## Problem 1
Can you convert the stretch of the listing from the line containing "Where should I click to: Toggle" through the line containing "(x=814, y=306)" into a Markdown table with the columns Row and Line, leaving out blank lines?

Looks good, any chance of a pic with it on ?


Sure thing... I am getting some warmer boots now but should be home in a couple of hours.
Sent from my DROID BIONIC using Tapatalk 2


----------



## Scotty D.

Looks good!!!! I really like the kickstand rest...

I doubt the big pocket would hold my HellFire though.... :teeth:


----------



## sneakygroundbuzzard

I like the looks of that one better than the one on foxpros site


----------



## DeereGuy

youngdon said:


> Looks good, any chance of a pic with it on ?


Hey Don..I am going out in the am and will take a pic of it then on and sitting.


----------



## prairiewolf

I really like how it looks. How does it feel leaving it on while you drive?

I dont like the price though $40 higher than foxpro, guess this old man keeps what hes got. LOL


----------



## Rick Howard

I want I want!


----------



## sneakygroundbuzzard

i have a birthday coming up in February

hint hint


----------



## Bigdrowdy1

New Camo per Stonegod!! To go with the chair!!!


----------



## prairiewolf

LMAO!!!


----------



## sneakygroundbuzzard

i actually want that suit

i already have the "leg lamp"

now i need the "pink bunny suit"

i love the movie "A CHRISTMAS STORY"

and yes i do put the lamp in my front window for Christmas


----------



## Rick Howard

lol


----------



## Bigdrowdy1

OK if you are really serious- 80stees.com $60.00- Stonegod sent it to me!!


----------



## DeereGuy

prairiewolf said:


> I really like how it looks. How does it feel leaving it on while you drive?
> 
> I dont like the price though $40 higher than foxpro, guess this old man keeps what hes got. LOL


Not sure about that...I think the seat and kick stand would have to come off. I don't think the FP vest has the kick stand. My back is shot so I was always finding a tree to lean against which usually required trimming some.


----------



## DeereGuy

Scotty D. said:


> Looks good!!!! I really like the kickstand rest...
> 
> I doubt the big pocket would hold my HellFire though.... :teeth:


Yea Scotty I don't think the speaker will tuck inside the pocket :smile:


----------



## Scotty D.

DeereGuy said:


> nothing to lean against fromNot sure about that...I think the seat and kick stand would have to come off. I don't think the FP vest has the kick stand. My back is shot so I was always finding a tree to lean against which usually required trimming some.

## Task data
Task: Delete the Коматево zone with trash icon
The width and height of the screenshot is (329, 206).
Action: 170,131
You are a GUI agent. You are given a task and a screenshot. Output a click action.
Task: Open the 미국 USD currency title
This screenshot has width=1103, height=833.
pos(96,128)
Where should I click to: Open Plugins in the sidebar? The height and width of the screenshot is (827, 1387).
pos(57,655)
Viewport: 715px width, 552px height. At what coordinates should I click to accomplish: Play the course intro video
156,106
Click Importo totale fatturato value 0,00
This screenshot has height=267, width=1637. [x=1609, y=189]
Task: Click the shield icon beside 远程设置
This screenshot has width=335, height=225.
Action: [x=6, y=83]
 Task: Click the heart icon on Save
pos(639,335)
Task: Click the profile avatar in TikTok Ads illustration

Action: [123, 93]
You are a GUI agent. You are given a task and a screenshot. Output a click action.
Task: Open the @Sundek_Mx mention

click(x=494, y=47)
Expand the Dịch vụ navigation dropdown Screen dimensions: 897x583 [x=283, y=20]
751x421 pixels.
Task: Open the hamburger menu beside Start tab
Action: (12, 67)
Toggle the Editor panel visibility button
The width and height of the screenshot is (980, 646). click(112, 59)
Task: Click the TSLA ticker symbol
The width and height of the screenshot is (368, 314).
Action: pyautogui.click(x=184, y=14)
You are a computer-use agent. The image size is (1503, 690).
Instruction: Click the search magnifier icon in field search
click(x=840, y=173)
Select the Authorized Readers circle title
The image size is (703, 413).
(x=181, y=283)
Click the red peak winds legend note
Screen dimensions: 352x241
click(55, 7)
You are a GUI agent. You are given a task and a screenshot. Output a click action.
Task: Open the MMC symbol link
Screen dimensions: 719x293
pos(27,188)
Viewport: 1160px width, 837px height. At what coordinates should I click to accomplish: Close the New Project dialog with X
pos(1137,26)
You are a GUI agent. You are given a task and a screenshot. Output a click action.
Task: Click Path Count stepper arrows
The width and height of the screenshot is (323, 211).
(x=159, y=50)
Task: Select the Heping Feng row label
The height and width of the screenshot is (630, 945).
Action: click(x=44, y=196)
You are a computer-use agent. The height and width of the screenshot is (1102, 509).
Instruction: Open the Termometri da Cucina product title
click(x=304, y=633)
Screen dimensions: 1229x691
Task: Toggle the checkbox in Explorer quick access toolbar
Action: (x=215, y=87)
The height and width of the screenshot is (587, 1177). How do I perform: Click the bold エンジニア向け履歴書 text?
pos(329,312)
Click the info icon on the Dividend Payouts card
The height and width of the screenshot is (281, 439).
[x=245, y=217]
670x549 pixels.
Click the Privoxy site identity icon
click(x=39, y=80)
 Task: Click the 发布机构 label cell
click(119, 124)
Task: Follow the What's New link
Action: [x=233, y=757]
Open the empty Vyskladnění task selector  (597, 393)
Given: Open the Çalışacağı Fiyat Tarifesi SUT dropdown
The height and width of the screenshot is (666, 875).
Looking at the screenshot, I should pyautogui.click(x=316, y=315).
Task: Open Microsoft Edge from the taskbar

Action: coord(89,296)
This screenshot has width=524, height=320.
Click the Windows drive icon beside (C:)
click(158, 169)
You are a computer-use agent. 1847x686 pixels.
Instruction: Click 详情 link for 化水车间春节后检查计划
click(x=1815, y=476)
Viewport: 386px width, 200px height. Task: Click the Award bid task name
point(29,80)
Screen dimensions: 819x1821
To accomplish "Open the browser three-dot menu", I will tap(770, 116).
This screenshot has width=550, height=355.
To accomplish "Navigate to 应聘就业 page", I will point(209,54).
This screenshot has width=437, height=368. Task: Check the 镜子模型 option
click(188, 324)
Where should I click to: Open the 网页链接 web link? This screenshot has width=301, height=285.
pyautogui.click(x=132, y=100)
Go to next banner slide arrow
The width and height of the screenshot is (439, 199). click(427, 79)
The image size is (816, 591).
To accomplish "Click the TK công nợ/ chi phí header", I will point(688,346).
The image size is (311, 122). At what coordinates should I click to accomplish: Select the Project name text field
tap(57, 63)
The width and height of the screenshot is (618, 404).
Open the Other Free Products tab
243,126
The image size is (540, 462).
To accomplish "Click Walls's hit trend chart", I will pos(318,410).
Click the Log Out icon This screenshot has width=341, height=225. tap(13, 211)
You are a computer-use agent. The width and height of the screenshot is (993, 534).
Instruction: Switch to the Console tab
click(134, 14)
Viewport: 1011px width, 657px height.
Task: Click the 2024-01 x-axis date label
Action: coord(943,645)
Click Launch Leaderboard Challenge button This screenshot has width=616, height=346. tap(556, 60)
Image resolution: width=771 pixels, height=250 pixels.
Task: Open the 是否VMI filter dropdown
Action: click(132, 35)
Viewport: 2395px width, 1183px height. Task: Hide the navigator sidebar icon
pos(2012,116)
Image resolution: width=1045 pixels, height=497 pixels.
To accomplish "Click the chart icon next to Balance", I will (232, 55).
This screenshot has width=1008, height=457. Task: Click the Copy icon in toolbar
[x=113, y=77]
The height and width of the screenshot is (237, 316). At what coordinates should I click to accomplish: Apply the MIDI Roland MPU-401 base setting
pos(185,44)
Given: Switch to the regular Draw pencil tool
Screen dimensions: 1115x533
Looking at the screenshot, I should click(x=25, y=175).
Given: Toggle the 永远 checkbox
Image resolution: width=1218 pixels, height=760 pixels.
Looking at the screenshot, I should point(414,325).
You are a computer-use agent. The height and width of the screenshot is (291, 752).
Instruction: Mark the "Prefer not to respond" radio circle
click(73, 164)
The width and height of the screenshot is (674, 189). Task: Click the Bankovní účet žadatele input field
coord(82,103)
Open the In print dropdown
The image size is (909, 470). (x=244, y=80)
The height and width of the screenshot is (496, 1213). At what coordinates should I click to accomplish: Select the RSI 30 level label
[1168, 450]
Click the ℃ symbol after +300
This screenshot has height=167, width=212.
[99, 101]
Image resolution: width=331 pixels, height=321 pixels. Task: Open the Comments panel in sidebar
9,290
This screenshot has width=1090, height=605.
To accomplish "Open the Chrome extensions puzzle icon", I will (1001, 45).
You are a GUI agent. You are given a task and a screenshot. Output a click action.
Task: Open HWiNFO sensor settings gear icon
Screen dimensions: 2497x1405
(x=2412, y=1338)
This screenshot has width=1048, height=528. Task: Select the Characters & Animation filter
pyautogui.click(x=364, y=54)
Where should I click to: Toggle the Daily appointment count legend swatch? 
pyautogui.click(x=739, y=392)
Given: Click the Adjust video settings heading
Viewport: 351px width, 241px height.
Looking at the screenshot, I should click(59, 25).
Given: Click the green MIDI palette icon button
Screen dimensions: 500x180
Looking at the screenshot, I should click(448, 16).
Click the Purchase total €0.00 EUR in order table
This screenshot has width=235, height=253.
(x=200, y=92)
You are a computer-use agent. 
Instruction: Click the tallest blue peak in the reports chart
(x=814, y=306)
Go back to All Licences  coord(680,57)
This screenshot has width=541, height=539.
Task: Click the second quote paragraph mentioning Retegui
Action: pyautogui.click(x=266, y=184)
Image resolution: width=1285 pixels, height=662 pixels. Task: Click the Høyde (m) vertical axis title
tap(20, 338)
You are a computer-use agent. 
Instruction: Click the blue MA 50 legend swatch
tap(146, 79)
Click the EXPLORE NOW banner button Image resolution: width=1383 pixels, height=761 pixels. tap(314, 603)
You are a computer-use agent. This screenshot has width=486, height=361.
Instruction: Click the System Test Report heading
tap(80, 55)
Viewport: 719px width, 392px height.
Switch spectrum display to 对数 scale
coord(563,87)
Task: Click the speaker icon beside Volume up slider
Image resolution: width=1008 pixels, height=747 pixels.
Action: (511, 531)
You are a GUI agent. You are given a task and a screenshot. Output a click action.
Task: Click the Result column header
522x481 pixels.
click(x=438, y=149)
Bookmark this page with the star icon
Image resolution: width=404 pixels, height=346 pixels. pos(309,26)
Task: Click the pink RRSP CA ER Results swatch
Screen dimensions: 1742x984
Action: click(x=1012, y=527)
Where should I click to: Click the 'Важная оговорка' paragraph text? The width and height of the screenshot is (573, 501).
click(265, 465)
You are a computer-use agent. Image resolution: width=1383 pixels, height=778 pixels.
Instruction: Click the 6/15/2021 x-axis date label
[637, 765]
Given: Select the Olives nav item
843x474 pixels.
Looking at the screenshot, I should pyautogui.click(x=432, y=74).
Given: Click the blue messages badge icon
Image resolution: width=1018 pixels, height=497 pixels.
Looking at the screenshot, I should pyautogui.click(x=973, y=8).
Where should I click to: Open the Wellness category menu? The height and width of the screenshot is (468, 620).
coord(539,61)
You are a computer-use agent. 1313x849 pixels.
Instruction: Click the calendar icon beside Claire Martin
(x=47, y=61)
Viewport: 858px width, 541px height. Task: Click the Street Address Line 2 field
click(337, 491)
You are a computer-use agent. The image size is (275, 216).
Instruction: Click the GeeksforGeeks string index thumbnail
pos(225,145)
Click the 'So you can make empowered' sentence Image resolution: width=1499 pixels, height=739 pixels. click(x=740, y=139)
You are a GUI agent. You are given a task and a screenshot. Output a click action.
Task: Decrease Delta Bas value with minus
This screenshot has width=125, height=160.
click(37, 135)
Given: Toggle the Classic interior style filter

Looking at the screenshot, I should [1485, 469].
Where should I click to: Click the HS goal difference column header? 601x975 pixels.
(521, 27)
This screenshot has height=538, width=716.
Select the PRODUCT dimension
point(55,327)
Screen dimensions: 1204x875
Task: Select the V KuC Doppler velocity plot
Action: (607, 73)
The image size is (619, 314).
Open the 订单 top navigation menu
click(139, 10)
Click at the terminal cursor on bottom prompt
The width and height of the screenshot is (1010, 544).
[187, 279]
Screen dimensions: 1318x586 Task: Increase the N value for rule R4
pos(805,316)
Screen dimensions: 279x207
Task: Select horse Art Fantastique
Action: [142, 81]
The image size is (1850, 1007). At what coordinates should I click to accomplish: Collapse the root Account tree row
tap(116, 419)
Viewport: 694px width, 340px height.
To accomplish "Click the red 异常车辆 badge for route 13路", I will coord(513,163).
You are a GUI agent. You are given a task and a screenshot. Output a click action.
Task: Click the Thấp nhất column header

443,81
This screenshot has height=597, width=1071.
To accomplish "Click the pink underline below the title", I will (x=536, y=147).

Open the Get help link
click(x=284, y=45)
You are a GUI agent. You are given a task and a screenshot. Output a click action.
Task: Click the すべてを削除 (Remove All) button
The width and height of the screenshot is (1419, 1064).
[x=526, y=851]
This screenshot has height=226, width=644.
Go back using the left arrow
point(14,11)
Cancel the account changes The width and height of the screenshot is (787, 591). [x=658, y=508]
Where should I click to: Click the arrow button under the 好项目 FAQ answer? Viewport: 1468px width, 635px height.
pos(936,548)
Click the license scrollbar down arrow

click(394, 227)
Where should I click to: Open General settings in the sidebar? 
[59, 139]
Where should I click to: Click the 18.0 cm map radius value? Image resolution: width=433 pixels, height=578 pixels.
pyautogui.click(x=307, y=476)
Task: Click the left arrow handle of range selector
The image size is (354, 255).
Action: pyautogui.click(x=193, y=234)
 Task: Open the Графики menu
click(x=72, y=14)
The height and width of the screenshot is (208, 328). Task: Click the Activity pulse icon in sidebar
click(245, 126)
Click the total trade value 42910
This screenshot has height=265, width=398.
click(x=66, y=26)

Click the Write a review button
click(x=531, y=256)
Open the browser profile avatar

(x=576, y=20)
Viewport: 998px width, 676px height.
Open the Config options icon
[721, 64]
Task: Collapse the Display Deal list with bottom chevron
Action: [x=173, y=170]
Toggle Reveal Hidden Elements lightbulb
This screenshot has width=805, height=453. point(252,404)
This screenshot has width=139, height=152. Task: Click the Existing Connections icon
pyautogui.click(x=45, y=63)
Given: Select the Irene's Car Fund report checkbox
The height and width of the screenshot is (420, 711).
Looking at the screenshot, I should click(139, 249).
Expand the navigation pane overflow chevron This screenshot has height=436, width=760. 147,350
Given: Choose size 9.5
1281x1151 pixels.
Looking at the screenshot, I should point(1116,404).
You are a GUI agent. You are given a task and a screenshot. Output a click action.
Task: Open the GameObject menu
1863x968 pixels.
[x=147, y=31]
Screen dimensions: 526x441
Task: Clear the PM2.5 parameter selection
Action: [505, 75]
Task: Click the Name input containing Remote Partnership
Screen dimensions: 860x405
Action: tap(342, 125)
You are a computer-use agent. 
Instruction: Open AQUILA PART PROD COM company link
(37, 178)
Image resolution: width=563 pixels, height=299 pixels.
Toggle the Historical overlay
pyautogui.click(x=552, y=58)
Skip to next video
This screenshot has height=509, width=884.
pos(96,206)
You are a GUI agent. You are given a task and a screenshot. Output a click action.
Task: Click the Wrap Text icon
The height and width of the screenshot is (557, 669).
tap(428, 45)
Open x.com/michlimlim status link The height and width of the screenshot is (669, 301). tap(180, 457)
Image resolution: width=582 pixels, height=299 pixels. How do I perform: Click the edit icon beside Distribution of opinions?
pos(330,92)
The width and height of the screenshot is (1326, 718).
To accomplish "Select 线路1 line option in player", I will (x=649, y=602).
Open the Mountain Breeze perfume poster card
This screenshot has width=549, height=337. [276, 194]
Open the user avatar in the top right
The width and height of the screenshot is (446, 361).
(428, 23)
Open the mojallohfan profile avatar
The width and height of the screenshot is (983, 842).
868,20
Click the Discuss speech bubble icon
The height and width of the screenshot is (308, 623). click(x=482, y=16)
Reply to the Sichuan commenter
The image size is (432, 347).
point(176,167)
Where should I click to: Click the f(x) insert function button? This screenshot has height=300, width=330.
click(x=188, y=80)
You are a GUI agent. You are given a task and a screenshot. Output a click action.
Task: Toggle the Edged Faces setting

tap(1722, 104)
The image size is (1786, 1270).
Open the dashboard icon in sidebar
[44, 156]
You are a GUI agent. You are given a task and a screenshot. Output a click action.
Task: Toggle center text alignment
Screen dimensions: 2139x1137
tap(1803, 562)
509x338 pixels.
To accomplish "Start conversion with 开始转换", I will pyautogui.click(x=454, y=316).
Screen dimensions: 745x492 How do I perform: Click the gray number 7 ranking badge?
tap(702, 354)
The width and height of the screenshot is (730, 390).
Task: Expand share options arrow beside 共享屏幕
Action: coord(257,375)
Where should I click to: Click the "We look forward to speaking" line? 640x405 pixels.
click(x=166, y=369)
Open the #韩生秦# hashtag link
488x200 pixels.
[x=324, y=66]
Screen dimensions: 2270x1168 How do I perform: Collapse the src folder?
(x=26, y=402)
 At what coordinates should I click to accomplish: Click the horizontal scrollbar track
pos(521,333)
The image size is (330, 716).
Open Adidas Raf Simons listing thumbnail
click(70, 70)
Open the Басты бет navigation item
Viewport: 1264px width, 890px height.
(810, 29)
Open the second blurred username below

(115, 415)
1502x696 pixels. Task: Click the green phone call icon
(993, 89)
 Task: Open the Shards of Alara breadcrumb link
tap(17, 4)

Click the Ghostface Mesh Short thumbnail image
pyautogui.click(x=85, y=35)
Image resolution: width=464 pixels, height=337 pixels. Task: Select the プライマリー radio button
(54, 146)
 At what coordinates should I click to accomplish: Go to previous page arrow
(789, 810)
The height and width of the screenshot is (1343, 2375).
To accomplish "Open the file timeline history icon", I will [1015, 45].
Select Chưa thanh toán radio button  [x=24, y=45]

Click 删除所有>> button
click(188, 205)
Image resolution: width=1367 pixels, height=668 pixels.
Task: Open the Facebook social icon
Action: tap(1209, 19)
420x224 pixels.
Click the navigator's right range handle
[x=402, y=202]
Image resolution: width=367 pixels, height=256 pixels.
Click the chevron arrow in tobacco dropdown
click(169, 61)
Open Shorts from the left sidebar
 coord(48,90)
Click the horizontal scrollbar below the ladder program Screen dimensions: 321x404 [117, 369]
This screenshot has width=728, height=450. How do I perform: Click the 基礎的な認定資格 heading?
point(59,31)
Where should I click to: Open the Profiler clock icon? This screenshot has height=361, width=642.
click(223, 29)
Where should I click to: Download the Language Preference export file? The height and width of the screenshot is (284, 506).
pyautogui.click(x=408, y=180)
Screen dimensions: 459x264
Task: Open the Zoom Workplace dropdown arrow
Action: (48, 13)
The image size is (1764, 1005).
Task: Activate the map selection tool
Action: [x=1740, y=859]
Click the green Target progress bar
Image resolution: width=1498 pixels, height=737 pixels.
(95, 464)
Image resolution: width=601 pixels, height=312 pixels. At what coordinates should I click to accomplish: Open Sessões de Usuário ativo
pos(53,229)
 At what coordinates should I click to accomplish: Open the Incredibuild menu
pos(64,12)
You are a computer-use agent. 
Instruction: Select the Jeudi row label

## Problem 2
Could you carry on the forum thread about the hunting vest from the point where it stops?

## Task result 1
| Row | Line |
|---|---|
| 1 | Where should I click to: Toggle the Daily appointment count legend swatch?  |
| 2 | pyautogui.click(x=739, y=392) |
| 3 | Given: Click the Adjust video settings heading |
| 4 | Viewport: 351px width, 241px height. |
| 5 | Looking at the screenshot, I should click(59, 25). |
| 6 | Given: Click the green MIDI palette icon button |
| 7 | Screen dimensions: 500x180 |
| 8 | Looking at the screenshot, I should click(448, 16). |
| 9 | Click the Purchase total €0.00 EUR in order table |
| 10 | This screenshot has width=235, height=253. |
| 11 | (x=200, y=92) |
| 12 | You are a computer-use agent.  |
| 13 | Instruction: Click the tallest blue peak in the reports chart |
| 14 | (x=814, y=306) |

## Task result 2
That's usually what starts giving me fits about 35-40 min into a setup, my back starts aching from being hunched over & leaning forward -- nothing to lean back against...


----------



## sneakygroundbuzzard

Bigdrowdy1 said:


> OK if you are really serious- 80stees.com $60.00- Stonegod sent it to me!!


i plan on ordering mine from the same place my son got me the lamp

its called "A CHRISTMAS STORY HOUSE AND MUSEUM"

someone bought the house and turned it into a museum/store.all dedicated to the movie.

they sell all kinds of stuff that was in the movie(all copies of course).

after the suit,then i am getting both of Ralphies friends hats(the long knit one that schwartz wore and the pilot hat that flick wore)


----------



## Jonbnks

I'll be adding this to my Cabelas wishlist for sure.


----------



## wv-outdoor

Lots of folks must be wanting on of these. Cabela's says they are backorderable right now online. Guess I'll have to wait before getting one.


----------



## fr3db3ar

That's because Bob sold of bunch of them just by reviewing them LOL


----------



## Thadp

I have used mine twice now and it really is comfortable and the pockets hold more that I really want to carry. The seat allows me to sit still and the adjustable legs give you good back support. 2 sets 2 dogs something is working!


----------



## youngdon

Welcome to the forum Thadp.

2 sets 2 dogs...Nice....We like pics !


----------



## prairiewolf

Welcome to the site and congrats on 2 sets and 2 dogs ! But we do need pics ! Cause I am imagining a cocker spaniel and a shepard ! lol


----------



## DeereGuy

Just an update gang. After many sets this still proves to be the best predator hunting investment I have ever made. 
The zippers are holding up very well and nothing is coming apart. I look forward to going out just to sit in it.

I remember when I was younger being able to just sit on the ground for hours. I can do that again now with this vest.

I sold my Fury II and bought a Shockwave. The Shockwave doesn't fit the the pouch but there are cords on the outside of that pouch that I use to hold the Shockwave securely.

Sent from my DROID BIONIC using Tapatalk 2


----------



## DeereGuy

Just as an FYI to this thread I also use this vest for deer hunting in a tree stand or out of my ground blind. The frame and seat remove easily and I still have pretty much the same gear packed in it. I put it over my safety harness and it works great! This thing is very versatile!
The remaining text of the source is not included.